Added a PID controller with very slow relay PWM cycle (integral component is disabled for now). The PID controller outputs a value from 0 to 1, which in turn determines the time the relay will be kept on in the next cycle. Current cycles are 5 seconds long. It managed to keep temperature more or less stable at 78 °C (target 80 °C). The small difference is expected because we don't have the integral component.
While hot, I also tested the pump while hot and it quickly drops the temperature, despite the heater turning on again.
We will need to have two PID controllers for still and flowing water. We can ensure there is flow of water passing through the heater by reading the flowmeter which is located at the start of the water intake.
I have increased the setpoint to 85°C and configured the heater relay to always stay on if the pump is enabled. It has caused the temperature probe to reach almost 100°C with the following trace:
Interestingly, it slows down when is reaching 100 °C. I would expect this outcome if we are starting to boil the water, so it transfers heat into the state change. That would tell me that my guessed thermocouple constants are right, which seems too suspicious. If that were the case, I would expect flow changes due to the expansion of water into gas, but I haven't observed any. I may be just luck as we start to steal heat from the thermoblock.
In any case, the output temperature comes at around 60 °C, measured directly at the output flow. This is not enough to make proper coffee which should be around 90-95°C (pre-loses), so I made myself some tea instead:
I'm starting to suspect that even if we drive the heater at full power we are unable to transfer enough heat. I doubt that they do any PWM in the pump as that would have varied the sound pitch and it didn't originally.
I guess we can try to increase the stored heat in the thermoblock to around 100°C and then keep it powered during the whole brew time. The output temperature will be decreasing all the time, so we won't be able to have a good control.
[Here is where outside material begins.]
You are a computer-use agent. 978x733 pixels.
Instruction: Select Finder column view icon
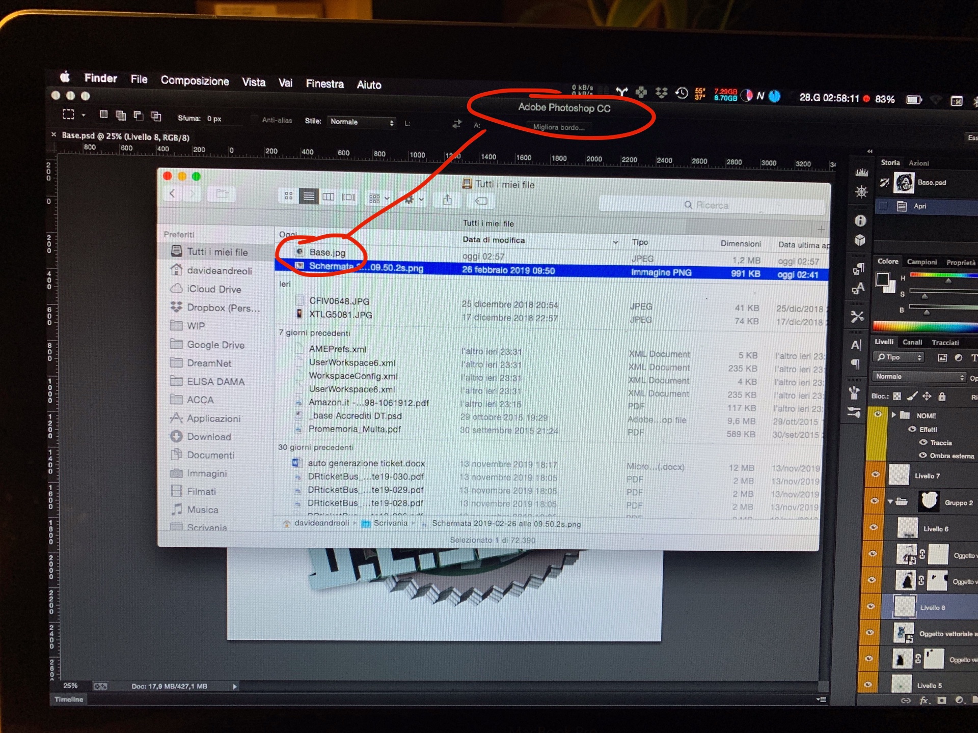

I can also get the theoretical maximum heat exchanged as I know the water flow, input and output temperature and the power of the heater. Using the sensible heat equation for the about 160g of water that I heated from about 15°C to 60°C:
Q = mc\Delta T = 160g · 4.184 J⋅g−1⋅K−1 · (60 - 15)K = 30124.8 JFrom the CSV I can see how much time the pump was on:
It was on for 29983 ms or about 30 seconds (the maximum limit allowed). So, we can compute the estimated power that we would need to transfer:
P = Q/t = 30124.8 J / 29.983 s = 1004.7 WWhich seems reasonable given that the heater is rated at 1400 W. However, if we were trying to make the water boil at 100°C, we would need:
Q = mc\Delta T = 160g · 4.184 J⋅g−1⋅K−1 · (100 - 15)K = 56902.4 JP = Q/t = 56902.4 J / 29.983 s = 1897.8 WSo, clearly it is unable to sustain enough heat transfer, we would need to accumulate an excess of heat before the shot. We may be able to safely exceed 100°C as water requires a lot of energy to perform the phase change. In any case, we are bounded by the thermal fuses which are rated for 133 °C.
Given that I have not blown the fuses yet, we can assume that the thermocouple probe can safely reach what is currently measured as 95°C, so maybe we can repeat the test from a higher setpoint and see what temperature we reach in the output. Before increasing it above 100°C I would need to have a better calibration of the thermocouple, or I'll risk blowing the fuses.
A possible way to self-calibrate it is to increase the input temperature so that we can boil it just from the input power of the heater, which we could do at around 35 °C. This is coincidentally the limit of the pump water temperature, I assume before it overheats. If the heat transfer were perfect, we should see steam forming in the output and 100°C in the probe.
Another aspect to consider is that we are driving the circuit without any load in the output, which allows free flow. As soon as we place a coffee cup, we will need to raise quite a lot the pressure to make it pass through the coffee grains, and that would reduce the flow making the exchange time larger and increasing the water temperature.